Goal of the exercise
Collect all lines from the records below that include the word "Click".

Saved data entries
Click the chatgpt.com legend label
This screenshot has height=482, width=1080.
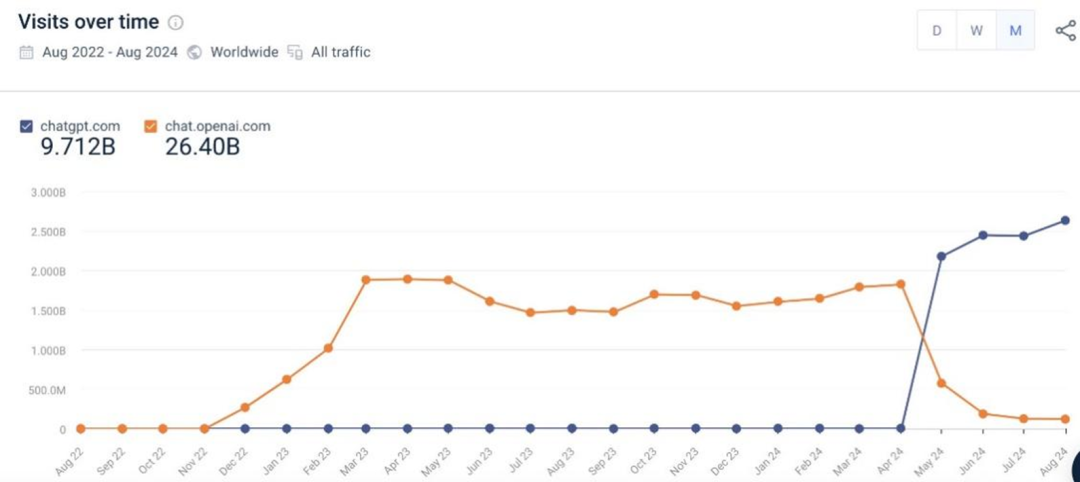point(80,126)
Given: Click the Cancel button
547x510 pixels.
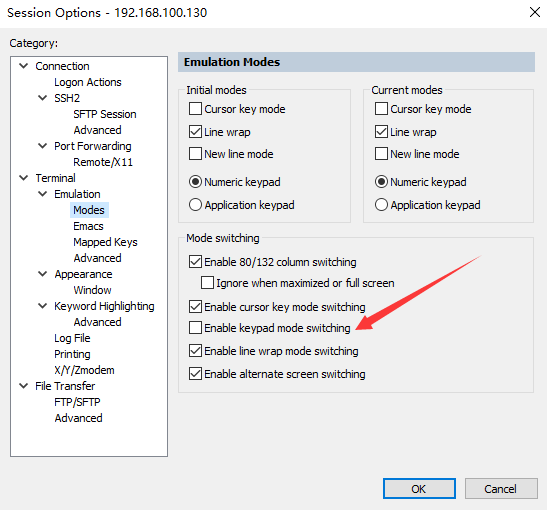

Result
Click the chatgpt.com legend label
Given: Click the Cancel button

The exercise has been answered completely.